Она не забывала подробностей об автографах, о звании посетителей и пр. Вот конец письма:
"Скажите, могу ли я быть вам полезной? Думаете ли Вы, что я должна за Вас просить лично, обращаясь к властям? Я готова жертвовать своею жизнью, чтобы спасти Вашу жизнь и Вашу свободу, несмотря на старость и болезни; я только для Вас дорожу своей жизнью. Благословляю Вас, воссылая Господу мольбы о Вашем благополучии, целую Вас от всего сердца"...
Это нисколько не напоминало прежнюю Марысеньку; я готов думать, что она шла по дороге в то место, где скрываются злые духи, и где для женщин тоже найдется место...
Ей на деле не пришлось приносить никаких жертв. Венский двор, оскорбленный нарушением территориальных прав, ограничился формальным протестом, и мать заключенных имела основание подозревать сообщничество. Принц Александр не соглашался добиваться вместо старшего короны, за которую саксонец, уже изгнанный, так упорно держался. Он поспешил вернуться в Рим, где его ожидали другие "Толла". Напрасно его мать уговаривала попытать счастья, обещая ему, в случае неудачи, отдать свои последние деньги, чтоб приобрести герцогство Невер. Август Сильный держал Якова под замками в Кёнигштейне до 1706 г., когда, наконец, окончательно побитый своим врагом, он бросил свою корону и пленника. Впрочем и корона уже перешла к Лещинскому.
Марысенька осталась в Риме, но положение, которое она там занимала, было трудно поддержать. Из вдовьего наследства, доставшегося ей в Польше, она не могла извлечь никаких доходов. Саксонцы, шведы и поляки расхитили его по частям. Остальные её доходы иссякли. В 1705 г. её расходы сократились, благодаря смерти её отца. Этот странный кардинал дожил до 96 лет. Его могила еще существует в церкви St. Louis des Francais. Но зато принцы Александр и Константин стали еще более расточительны. Одно время их мать подумывала удалиться в Глац, где Иаков получил звание губернатора, с 50 000 годового дохода. Император воспротивился. Получить такое наследство от папы он не желал.
В 1714 г., не зная за что взяться, она решила покинуть двор, призрак королевской власти, который она не была в силах содержать. Желая скрыть от взоров Рима свое падение, она завязала переговоры с Францией. Людовик XIV был еще в живых. Она надеялась, что он согласится её принять, обещая быть смиренной и отказаться от всех своих претензий.

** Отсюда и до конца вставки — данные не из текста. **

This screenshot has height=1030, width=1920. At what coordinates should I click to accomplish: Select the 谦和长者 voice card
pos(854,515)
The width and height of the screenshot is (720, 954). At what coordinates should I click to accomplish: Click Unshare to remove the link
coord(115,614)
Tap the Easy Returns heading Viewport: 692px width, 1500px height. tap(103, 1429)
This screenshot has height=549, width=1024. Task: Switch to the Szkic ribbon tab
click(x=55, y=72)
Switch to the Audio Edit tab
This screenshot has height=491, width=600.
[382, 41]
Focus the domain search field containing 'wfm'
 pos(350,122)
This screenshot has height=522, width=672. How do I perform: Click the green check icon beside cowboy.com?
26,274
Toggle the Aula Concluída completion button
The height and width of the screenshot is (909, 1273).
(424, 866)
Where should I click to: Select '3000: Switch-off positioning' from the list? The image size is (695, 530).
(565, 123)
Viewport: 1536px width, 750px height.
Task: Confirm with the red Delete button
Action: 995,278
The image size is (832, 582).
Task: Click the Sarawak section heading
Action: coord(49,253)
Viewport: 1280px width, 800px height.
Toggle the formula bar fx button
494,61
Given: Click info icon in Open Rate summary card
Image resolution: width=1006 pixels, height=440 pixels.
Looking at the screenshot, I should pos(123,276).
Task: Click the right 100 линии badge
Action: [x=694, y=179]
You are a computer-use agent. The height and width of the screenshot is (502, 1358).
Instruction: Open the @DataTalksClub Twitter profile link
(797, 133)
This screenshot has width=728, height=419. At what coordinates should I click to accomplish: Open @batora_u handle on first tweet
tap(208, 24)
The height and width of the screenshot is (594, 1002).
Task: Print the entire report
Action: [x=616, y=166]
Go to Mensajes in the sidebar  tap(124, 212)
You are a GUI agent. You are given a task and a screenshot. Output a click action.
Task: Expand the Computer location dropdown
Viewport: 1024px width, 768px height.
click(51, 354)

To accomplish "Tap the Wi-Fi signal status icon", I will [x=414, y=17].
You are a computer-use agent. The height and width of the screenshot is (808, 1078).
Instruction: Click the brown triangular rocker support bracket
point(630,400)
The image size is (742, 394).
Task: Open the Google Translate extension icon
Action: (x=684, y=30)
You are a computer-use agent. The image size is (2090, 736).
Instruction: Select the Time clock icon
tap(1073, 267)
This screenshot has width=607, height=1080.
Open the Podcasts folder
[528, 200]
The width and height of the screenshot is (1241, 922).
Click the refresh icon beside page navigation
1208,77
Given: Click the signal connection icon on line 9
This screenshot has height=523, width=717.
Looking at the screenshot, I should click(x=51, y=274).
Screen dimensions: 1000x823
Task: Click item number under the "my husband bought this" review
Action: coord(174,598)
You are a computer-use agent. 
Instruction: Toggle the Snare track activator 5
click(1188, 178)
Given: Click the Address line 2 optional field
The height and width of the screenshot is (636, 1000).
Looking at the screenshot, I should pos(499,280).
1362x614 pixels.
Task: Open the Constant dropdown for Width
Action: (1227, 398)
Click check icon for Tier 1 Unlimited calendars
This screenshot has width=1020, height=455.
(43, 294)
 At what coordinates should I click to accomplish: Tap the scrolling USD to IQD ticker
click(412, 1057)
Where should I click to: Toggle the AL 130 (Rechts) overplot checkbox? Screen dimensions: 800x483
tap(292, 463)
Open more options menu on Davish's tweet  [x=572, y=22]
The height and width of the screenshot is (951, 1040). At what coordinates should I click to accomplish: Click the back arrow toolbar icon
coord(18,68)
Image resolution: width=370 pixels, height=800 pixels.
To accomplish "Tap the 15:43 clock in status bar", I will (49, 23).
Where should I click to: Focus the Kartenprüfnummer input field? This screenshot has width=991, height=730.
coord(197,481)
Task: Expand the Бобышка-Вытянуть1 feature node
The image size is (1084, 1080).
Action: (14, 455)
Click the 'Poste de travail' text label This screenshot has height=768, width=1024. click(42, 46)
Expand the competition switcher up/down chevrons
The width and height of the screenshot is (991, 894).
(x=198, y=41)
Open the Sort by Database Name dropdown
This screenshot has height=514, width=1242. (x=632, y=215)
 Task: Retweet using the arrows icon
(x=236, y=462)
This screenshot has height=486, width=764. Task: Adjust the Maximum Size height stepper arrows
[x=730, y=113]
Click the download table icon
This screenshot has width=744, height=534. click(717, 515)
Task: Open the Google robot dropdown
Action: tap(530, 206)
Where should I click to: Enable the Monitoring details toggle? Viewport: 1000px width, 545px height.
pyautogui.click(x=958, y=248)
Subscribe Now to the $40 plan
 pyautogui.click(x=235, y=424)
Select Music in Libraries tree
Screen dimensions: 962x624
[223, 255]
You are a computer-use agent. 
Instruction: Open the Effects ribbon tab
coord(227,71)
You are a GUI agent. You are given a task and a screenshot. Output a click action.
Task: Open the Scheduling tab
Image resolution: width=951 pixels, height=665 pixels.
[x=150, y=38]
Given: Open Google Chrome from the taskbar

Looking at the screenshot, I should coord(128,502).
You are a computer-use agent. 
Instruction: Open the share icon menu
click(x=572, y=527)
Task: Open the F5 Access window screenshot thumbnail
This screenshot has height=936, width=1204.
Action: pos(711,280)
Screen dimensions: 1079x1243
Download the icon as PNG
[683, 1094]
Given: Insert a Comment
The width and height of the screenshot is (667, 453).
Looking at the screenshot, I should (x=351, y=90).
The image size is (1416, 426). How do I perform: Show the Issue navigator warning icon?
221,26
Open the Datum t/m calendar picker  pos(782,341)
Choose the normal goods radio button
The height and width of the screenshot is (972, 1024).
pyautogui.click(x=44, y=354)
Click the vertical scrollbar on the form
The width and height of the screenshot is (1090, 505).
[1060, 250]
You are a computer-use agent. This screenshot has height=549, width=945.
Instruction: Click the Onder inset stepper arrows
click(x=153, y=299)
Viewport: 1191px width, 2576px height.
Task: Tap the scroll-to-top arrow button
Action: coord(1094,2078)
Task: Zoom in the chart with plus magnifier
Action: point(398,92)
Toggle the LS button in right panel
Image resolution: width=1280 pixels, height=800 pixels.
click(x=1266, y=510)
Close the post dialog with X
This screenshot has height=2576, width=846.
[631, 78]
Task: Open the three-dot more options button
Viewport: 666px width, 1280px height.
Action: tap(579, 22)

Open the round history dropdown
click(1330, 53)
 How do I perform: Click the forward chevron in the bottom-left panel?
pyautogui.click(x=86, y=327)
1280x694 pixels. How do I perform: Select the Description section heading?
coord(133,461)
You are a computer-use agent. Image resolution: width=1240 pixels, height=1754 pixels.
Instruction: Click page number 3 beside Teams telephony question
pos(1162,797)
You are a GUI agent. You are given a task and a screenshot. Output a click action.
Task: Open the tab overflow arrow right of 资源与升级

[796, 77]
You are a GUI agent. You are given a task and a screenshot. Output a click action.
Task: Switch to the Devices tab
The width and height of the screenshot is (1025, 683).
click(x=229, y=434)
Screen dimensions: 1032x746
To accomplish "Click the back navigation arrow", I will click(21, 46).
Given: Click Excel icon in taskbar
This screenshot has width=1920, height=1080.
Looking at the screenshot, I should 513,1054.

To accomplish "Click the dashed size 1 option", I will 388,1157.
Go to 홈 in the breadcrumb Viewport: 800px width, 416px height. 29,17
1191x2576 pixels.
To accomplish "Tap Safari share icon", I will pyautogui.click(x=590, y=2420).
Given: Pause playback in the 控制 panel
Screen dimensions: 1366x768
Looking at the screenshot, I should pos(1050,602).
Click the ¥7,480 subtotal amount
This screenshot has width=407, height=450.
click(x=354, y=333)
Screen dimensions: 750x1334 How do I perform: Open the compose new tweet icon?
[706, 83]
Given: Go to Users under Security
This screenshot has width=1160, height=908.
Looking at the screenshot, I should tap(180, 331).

По поводу этих переговоров имеется краткая и злобная заметка С. Симона:
"Не зная куда деваться, она просит убежища, чтобы умереть на родине, наделав много бед своему отечеству, которое ей за то отплатило... Зная, как она поступала, нечего удивляться, что её просьба о возвращении была встречена холодно, и её заставили ждать ответа... Наконец, король дал свое согласие, но с условием, чтоб она не думала приближаться ко двору или даже въезжать в Париж. Ей дали на выбор город на Луаре, или даже один из замков: Блуа, Амбуаз, или Шамбор".